Entries on where items appear

____

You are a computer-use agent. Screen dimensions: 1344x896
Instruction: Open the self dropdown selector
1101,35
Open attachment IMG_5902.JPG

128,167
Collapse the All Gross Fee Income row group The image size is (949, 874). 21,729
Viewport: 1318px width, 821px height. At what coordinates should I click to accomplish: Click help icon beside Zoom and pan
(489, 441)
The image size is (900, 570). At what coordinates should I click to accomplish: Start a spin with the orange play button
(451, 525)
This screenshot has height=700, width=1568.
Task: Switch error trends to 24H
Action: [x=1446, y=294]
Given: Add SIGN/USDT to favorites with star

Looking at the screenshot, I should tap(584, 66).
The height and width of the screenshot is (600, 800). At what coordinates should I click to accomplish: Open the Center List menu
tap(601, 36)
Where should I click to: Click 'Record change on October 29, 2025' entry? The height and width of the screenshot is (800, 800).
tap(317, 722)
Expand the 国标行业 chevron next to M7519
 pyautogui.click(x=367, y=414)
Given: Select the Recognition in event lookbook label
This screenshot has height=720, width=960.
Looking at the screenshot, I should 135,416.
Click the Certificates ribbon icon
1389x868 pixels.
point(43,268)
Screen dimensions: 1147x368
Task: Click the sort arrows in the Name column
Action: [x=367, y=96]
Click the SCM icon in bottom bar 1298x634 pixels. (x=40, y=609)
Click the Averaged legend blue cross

____

THE EXERCISE: Please arrange every line of the items above as a Markdown table with the columns Row and Line, numbering each row and leaving out blank lines.

SOLVED EXERCISE:
| Row | Line |
|---|---|
| 1 | You are a computer-use agent. Screen dimensions: 1344x896 |
| 2 | Instruction: Open the self dropdown selector |
| 3 | 1101,35 |
| 4 | Open attachment IMG_5902.JPG |
| 5 | 128,167 |
| 6 | Collapse the All Gross Fee Income row group The image size is (949, 874). 21,729 |
| 7 | Viewport: 1318px width, 821px height. At what coordinates should I click to accomplish: Click help icon beside Zoom and pan |
| 8 | (489, 441) |
| 9 | The image size is (900, 570). At what coordinates should I click to accomplish: Start a spin with the orange play button |
| 10 | (451, 525) |
| 11 | This screenshot has height=700, width=1568. |
| 12 | Task: Switch error trends to 24H |
| 13 | Action: [x=1446, y=294] |
| 14 | Given: Add SIGN/USDT to favorites with star |
| 15 | Looking at the screenshot, I should tap(584, 66). |
| 16 | The height and width of the screenshot is (600, 800). At what coordinates should I click to accomplish: Open the Center List menu |
| 17 | tap(601, 36) |
| 18 | Where should I click to: Click 'Record change on October 29, 2025' entry? The height and width of the screenshot is (800, 800). |
| 19 | tap(317, 722) |
| 20 | Expand the 国标行业 chevron next to M7519 |
| 21 |  pyautogui.click(x=367, y=414) |
| 22 | Given: Select the Recognition in event lookbook label |
| 23 | This screenshot has height=720, width=960. |
| 24 | Looking at the screenshot, I should 135,416. |
| 25 | Click the Certificates ribbon icon |
| 26 | 1389x868 pixels. |
| 27 | point(43,268) |
| 28 | Screen dimensions: 1147x368 |
| 29 | Task: Click the sort arrows in the Name column |
| 30 | Action: [x=367, y=96] |
| 31 | Click the SCM icon in bottom bar 1298x634 pixels. (x=40, y=609) |
| 32 | Click the Averaged legend blue cross |